Sobre la última y amable película de Rivette, 36 vues du Pic Saint Loup, estrenada en septiembre de 2009 en el Festival de Venecia, escribí:
“En una escena clave del último film del gran Jacques Rivette, pasaje resuelto en dos planos, uno introductorio y el otro un plano secuencia muy placentero, Vittorio (el personaje que interpreta el genial Sergio Castellitto), un viajero acomodado, le dice a Kate (la no menos genial Jane Birkin) que a él no le interesa la vocación sino el azar, y que prefiere buscar, aunque no sabe muy bien qué es lo que busca. Los circos nómades probablemente constituyen una intersección entre azar y vocación: viajan de un pueblo a otro, pero sus miembros repiten pruebas y sketchs. Es por azar que Vittorio encuentra a Kate, tras no parar primero con su auto lujoso y volver luego al pedido de auxilio mecánico en un paraje hermoso de Las Cevenas, zona montañosa del centro y sur de Francia, lo que precipitará una invitación al circo al que ella acaba de volver tras 15 años de ausencia. El glamour de la pareja es indudable, pero el romance quedará en fuera de campo, pues lo que importa aquí es salvar a Kate. ¿De qué? De un trauma que la alejó del circo fundado por su padre y que está relacionado con la muerte de su marido. Así descripto, El último verano puede parecer un drama con giros existenciales, pero se trata de un film ligero y libre en el que Rivette propone una meditación lúdica sobre la representación (teatral) y su relación con el espacio viviente no circunscripto al teatro. ‘La película establece una gran relación con la naturaleza, como si lo equivalente a la espontaneidad de una montaña o de un bosque fuera la actuación y no el naturalismo’: tal vez esta intuición sensible de Quintín sea una vía de acceso a este film amoroso, probablemente el último de Rivette”.
La profecía con la que cierra el último párrafo no comportaba ningún riesgo metafísico en el momento de su redacción. Era plausible que así fuera. Ahora es cierto, es indesmentible. El telón del teatro finalmente ha caído y en el infinito fundido en negro de la muerte el cuerpo del gran Jacques Rivette descansará hasta el fin de los tiempos. En el tiempo que le tocó vivir, no obstante, filmó y escribió. Es decir, nos dejó películas grandiosas y sus textos lúcidos, mucho para cualquier hombre. Su inmortalidad, la única razonable, pasará por los signos que plasmó en miles de planos y páginas que lo sobreviven y que nos seguirán acompañando por mucho tiempo. Por mi parte, acabo de encargar Out 1. El tiempo no es inagotable.

__EXTRACTO DE DATOS__
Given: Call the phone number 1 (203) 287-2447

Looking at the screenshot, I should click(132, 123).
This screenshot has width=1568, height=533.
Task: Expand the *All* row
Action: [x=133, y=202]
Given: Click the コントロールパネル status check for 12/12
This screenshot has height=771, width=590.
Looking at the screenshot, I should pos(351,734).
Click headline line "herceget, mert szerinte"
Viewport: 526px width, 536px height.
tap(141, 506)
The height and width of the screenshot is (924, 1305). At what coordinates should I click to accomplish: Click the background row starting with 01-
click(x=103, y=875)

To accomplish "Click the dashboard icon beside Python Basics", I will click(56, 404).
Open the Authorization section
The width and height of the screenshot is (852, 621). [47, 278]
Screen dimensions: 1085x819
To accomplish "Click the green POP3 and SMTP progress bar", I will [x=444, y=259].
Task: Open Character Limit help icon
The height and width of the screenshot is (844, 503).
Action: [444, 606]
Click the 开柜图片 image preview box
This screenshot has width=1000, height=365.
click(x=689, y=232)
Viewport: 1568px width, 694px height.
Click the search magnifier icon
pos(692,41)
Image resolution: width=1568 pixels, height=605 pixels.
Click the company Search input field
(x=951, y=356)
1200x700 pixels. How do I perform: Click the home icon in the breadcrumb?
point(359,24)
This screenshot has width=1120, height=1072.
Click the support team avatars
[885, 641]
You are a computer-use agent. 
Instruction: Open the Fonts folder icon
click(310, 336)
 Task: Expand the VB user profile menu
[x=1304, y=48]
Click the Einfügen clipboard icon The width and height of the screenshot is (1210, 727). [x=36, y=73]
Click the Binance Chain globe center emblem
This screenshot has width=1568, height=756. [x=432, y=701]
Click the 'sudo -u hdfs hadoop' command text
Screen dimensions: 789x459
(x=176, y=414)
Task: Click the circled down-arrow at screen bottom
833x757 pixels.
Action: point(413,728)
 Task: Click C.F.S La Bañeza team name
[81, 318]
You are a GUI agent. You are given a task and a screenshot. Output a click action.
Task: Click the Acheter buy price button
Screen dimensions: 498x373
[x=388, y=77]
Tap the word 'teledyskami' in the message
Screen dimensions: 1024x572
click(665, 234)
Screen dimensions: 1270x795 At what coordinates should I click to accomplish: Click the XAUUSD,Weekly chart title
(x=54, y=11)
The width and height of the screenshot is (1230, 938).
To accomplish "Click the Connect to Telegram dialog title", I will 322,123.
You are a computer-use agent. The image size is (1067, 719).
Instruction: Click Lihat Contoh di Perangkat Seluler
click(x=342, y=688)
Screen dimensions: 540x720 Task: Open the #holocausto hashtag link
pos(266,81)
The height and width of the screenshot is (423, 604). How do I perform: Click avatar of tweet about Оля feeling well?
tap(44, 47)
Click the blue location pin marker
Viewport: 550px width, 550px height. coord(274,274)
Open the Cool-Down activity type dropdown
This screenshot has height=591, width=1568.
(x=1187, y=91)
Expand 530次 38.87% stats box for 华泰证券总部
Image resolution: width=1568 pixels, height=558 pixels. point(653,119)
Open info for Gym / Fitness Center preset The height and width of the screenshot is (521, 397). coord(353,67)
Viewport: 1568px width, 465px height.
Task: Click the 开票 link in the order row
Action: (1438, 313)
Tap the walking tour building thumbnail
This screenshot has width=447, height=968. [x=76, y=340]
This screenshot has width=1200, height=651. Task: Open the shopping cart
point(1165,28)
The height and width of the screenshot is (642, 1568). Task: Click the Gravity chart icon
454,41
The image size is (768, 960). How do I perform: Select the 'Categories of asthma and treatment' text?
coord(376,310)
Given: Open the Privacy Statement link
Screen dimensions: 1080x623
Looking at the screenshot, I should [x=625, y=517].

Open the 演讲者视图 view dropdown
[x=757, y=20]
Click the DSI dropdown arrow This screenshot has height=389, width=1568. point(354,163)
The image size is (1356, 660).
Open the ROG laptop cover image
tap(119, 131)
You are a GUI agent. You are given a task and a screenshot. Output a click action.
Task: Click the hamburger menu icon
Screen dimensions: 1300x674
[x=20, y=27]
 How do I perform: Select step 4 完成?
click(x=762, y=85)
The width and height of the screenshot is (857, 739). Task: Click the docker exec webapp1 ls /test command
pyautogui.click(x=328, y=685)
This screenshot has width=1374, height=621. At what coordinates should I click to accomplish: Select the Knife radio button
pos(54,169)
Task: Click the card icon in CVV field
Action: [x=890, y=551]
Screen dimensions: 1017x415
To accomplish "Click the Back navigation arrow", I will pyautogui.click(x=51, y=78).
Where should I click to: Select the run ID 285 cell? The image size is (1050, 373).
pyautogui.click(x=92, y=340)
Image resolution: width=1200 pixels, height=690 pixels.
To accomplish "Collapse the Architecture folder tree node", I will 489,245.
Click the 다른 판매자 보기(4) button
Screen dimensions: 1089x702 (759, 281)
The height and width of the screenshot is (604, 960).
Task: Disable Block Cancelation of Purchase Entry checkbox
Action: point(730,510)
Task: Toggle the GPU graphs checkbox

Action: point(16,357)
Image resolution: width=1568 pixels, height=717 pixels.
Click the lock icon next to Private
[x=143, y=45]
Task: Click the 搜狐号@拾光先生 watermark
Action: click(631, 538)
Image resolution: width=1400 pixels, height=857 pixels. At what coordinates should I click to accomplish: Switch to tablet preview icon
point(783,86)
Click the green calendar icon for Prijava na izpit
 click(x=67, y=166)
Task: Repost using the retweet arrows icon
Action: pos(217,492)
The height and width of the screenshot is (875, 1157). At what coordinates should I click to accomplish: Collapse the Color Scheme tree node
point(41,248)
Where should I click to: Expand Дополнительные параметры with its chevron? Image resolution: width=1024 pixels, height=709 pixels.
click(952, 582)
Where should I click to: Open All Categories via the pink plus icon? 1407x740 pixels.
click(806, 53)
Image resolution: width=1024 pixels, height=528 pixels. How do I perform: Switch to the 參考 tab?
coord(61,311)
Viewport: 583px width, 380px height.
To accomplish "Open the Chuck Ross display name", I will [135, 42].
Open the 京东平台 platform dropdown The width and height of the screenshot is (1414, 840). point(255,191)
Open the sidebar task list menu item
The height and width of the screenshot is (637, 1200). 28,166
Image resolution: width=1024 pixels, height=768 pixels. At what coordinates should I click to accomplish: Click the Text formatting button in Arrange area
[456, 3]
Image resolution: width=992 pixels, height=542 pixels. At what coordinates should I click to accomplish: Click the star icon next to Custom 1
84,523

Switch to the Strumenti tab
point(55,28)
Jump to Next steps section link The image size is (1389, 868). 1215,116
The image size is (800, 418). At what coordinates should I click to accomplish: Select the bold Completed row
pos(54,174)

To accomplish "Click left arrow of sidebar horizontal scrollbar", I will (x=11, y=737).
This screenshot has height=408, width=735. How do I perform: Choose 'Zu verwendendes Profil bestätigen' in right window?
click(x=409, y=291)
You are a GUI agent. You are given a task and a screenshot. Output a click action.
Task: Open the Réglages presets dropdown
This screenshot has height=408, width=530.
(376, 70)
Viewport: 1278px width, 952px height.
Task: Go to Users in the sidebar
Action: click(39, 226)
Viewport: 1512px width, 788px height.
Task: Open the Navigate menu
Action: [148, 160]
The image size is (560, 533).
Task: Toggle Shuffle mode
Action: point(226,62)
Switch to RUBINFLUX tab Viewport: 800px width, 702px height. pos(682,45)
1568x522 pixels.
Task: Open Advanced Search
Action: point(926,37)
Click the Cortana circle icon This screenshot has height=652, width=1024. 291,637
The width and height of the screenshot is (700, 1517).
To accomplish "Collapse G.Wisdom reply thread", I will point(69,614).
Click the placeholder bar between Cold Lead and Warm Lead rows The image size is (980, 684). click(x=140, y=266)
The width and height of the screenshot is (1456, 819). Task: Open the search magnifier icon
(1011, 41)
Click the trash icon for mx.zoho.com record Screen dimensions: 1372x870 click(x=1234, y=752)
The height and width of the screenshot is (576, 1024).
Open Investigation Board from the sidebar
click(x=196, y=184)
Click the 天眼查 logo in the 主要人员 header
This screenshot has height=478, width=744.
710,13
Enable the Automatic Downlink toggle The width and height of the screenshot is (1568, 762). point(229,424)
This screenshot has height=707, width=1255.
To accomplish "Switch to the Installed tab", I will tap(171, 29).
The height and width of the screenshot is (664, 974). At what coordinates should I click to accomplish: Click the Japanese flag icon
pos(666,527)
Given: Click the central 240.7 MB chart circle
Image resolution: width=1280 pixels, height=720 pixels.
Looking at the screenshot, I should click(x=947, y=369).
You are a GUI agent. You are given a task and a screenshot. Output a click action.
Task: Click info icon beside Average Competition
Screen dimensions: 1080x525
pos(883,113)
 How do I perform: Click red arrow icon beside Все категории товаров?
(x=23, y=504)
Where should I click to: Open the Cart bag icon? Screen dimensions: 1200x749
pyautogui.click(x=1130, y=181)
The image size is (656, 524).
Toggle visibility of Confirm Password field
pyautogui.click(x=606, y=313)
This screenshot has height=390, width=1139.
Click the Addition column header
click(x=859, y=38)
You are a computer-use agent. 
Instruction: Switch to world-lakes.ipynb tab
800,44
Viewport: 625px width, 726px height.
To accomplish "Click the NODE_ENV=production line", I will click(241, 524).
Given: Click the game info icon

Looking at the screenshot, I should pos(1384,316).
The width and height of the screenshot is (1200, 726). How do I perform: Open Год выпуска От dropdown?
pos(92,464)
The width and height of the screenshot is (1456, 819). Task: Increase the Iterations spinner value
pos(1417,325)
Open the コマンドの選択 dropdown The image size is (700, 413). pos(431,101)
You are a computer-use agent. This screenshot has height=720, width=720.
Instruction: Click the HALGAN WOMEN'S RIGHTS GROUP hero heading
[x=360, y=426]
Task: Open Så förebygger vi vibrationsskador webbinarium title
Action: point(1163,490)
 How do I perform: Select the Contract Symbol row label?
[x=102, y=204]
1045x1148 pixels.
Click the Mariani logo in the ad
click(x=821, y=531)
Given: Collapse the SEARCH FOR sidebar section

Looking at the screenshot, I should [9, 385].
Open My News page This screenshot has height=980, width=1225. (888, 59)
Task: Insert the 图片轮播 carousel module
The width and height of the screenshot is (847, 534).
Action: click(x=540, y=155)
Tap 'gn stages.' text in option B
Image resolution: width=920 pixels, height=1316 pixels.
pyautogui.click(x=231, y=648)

__CONSIGNA A__
Transcriba el fragmento sobre Rivette desde "La profecía con" hasta "no es inagotable.".
__CONSIGNA B__
Según el fragmento sobre Rivette, ¿dónde y cuándo se estrenó 36 vues du Pic Saint Loup?
__CONSIGNA C__
Enumere todos los nombres propios de personas o de personajes que figuran en el fragmento sobre Rivette.

__RESPUESTA ESCRITA A__
La profecía con la que cierra el último párrafo no comportaba ningún riesgo metafísico en el momento de su redacción. Era plausible que así fuera. Ahora es cierto, es indesmentible. El telón del teatro finalmente ha caído y en el infinito fundido en negro de la muerte el cuerpo del gran Jacques Rivette descansará hasta el fin de los tiempos. En el tiempo que le tocó vivir, no obstante, filmó y escribió. Es decir, nos dejó películas grandiosas y sus textos lúcidos, mucho para cualquier hombre. Su inmortalidad, la única razonable, pasará por los signos que plasmó en miles de planos y páginas que lo sobreviven y que nos seguirán acompañando por mucho tiempo. Por mi parte, acabo de encargar Out 1. El tiempo no es inagotable.

__RESPUESTA ESCRITA B__
En el Festival de Venecia, en septiembre de 2009.

__RESPUESTA ESCRITA C__
- Jacques Rivette
- Vittorio
- Sergio Castellitto
- Kate
- Jane Birkin
- Quintín